→ Given task:
Format the stretch from the line containing "The width and" through the end of the items as a Markdown table with the columns Row and Line, numbering each line and omitting blank lines.

_ _ _

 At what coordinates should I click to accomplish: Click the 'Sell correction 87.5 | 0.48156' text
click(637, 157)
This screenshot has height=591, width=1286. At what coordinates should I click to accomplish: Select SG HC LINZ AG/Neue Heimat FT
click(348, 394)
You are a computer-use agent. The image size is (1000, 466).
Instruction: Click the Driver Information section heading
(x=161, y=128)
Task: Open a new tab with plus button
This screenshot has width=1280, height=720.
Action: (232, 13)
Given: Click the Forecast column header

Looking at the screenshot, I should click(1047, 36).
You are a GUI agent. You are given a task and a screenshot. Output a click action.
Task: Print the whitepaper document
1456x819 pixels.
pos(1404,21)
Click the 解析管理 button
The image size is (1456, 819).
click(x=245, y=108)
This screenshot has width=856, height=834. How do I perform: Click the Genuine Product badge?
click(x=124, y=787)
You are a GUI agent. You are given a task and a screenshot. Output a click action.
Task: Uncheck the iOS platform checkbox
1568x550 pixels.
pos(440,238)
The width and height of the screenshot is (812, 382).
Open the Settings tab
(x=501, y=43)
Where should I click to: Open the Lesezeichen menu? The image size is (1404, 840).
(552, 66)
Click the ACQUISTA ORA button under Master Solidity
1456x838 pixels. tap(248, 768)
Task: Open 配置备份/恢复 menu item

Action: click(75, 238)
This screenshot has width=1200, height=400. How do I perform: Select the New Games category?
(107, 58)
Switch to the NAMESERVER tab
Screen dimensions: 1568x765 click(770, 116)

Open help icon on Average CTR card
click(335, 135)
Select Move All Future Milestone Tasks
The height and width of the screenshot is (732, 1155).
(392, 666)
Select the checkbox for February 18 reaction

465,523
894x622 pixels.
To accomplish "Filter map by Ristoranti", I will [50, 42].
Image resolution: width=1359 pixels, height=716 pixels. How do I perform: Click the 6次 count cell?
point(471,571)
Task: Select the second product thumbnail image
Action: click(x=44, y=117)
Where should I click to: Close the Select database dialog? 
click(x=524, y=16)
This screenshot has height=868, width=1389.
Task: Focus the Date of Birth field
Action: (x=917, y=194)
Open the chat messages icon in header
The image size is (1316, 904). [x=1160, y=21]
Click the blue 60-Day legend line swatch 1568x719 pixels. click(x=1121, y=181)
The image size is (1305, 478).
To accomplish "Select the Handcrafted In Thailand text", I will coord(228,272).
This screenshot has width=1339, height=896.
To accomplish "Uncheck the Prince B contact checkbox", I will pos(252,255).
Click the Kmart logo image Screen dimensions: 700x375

_ _ _

→ Correct response:
| Row | Line |
|---|---|
| 1 | The width and height of the screenshot is (812, 382). |
| 2 | Open the Settings tab |
| 3 | (x=501, y=43) |
| 4 | Where should I click to: Open the Lesezeichen menu? The image size is (1404, 840). |
| 5 | (552, 66) |
| 6 | Click the ACQUISTA ORA button under Master Solidity |
| 7 | 1456x838 pixels. tap(248, 768) |
| 8 | Task: Open 配置备份/恢复 menu item |
| 9 | Action: click(75, 238) |
| 10 | This screenshot has width=1200, height=400. How do I perform: Select the New Games category? |
| 11 | (107, 58) |
| 12 | Switch to the NAMESERVER tab |
| 13 | Screen dimensions: 1568x765 click(770, 116) |
| 14 | Open help icon on Average CTR card |
| 15 | click(335, 135) |
| 16 | Select Move All Future Milestone Tasks |
| 17 | The height and width of the screenshot is (732, 1155). |
| 18 | (392, 666) |
| 19 | Select the checkbox for February 18 reaction |
| 20 | 465,523 |
| 21 | 894x622 pixels. |
| 22 | To accomplish "Filter map by Ristoranti", I will [50, 42]. |
| 23 | Image resolution: width=1359 pixels, height=716 pixels. How do I perform: Click the 6次 count cell? |
| 24 | point(471,571) |
| 25 | Task: Select the second product thumbnail image |
| 26 | Action: click(x=44, y=117) |
| 27 | Where should I click to: Close the Select database dialog?  |
| 28 | click(x=524, y=16) |
| 29 | This screenshot has height=868, width=1389. |
| 30 | Task: Focus the Date of Birth field |
| 31 | Action: (x=917, y=194) |
| 32 | Open the chat messages icon in header |
| 33 | The image size is (1316, 904). [x=1160, y=21] |
| 34 | Click the blue 60-Day legend line swatch 1568x719 pixels. click(x=1121, y=181) |
| 35 | The image size is (1305, 478). |
| 36 | To accomplish "Select the Handcrafted In Thailand text", I will coord(228,272). |
| 37 | This screenshot has width=1339, height=896. |
| 38 | To accomplish "Uncheck the Prince B contact checkbox", I will pos(252,255). |
| 39 | Click the Kmart logo image Screen dimensions: 700x375 |